Experiment Design

Metric Choice

List which metrics you will use as invariant metrics and evaluation metrics here. (These should be the same metrics you chose in the "Choosing Invariant Metrics" and "Choosing Evaluation Metrics" quizzes.)

Invariant metrics:
- Number of cookies
- Number of clicks
- Click-through-probability
Evaluation metrics:
- Gross conversion
- Retention
- Net conversion

For each metric, explain both why you did or did not use it as an invariant metric and why you did or did not use it as an evaluation metric. Also, state what results you will look for in your evaluation metrics in order to launch the experiment.

Invariant Metrics

Number of cookies: The number of cookies is a invariant metric, as it will happen before the user see the experiment due to page loading. This metric is a strong invariant metric and a weak evaluation metric because it measures how many cookies get to the course overview page before the experiment is presented to them. It is expected to be equally distributed between control and experiment groups and not have an effect on the experiment itself.
Number of user-ids: The number of user-ids is neither a strong invariant metric nor a strong strong evaluation metric. This has todo with its dependence on the experiment itself, as well as an inability to control the amount between the control and experiment groups. This inability to control the amount between the two groups may skew results.
Number of clicks: The number of clicks is the number of users that click the “Start Free-Trial” button, which happens before the experiment window is shown to the user. Since this metric is tracked before the experiment actually occurs, so it should not be used as an evaluation metric. The expectation is that the experiment and control groups will be equally distributed and should not affect the experiment itself.
Click-through-probability: Click through probability is defined by dividing the number of unique cookies that click “Start Free-Trial” page by the number of unique cookies that view the course overview page. This is a good invariant metric because it is defined when the experience should be the same for all users and not affect the experiment. The expectation is that the experiment and control groups will be equally distributed and should not affect the experiment itself.

Evaluation Metrics

Gross conversion: Gross conversion is not a good invariant metric, as the number of users who enroll in the free trial is dependent on the experiment. This metric is defined by the number of user-ids that checkout and enroll in the free trial divided by the number of unique cookies that click the “Start Free-Trial” button. Since this metric is measured after users have seen the experiment, it is directly affected by it, which makes it a strong evaluation metric and vice versa as an invariant metric. I would not expect the control and experiment groups for this metric to be evenly distributed.
Retention: Retention is not a good invariant metric because the number of users who enroll in the free trial is again, dependent on the experiment. This metric is defined as the number of user-ids that stay enrolled passed the free-trial period divided by the number of cookies that clicked on the "Start Free-Trial" button. It is a strong evaluation metric, however based on the experiment duration needed for this metric, it was decided not to use it.
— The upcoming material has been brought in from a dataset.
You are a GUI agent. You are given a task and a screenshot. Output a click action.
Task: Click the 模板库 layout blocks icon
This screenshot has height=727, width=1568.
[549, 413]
I calculated that the experiment would need to run for 119 days to match the amount of pageviews required for this metric (4,741,213 pageviews), which is very lengthy for this experiment and not the best option.

Net conversion: Net conversion is not a good invariant metric because the number of users who enroll in the free trial is again, dependent on the experiment. This metric is defined by the number of user-ids that remained enrolled after the 14-day free-trial period divided by the number of cookies that click the “Start Free-Trial” button. Since this metric is correlated to the impact of the experiment being run, it is a strong evaluation metric.

In order to justify launching this experiment both gross conversion and net conversion will need to be satisfied. Gross conversion will need to decrease and net conversion will need to, at a minimum, stay level or increase. This will show that the number of users signing up for the free-trial is decreasing, but overall revenue is not negatively impacted by the experiment.

Measuring Standard Deviation

List the standard deviation of each of your evaluation metrics. (These should be the answers from the "Calculating standard deviation" quiz.)

For each of your evaluation metrics, indicate whether you think the analytic estimate would be comparable to the the empirical variability, or whether you expect them to be different (in which case it might be worth doing an empirical estimate if there is time). Briefly give your reasoning in each case.

Gross conversion | 0.0202 Net conversion | 0.0156

Gross conversion and net conversion both have the number of cookies as their denominator, which is also our unit of diversion. We can therefore proceed using an analytical estimate of the variance.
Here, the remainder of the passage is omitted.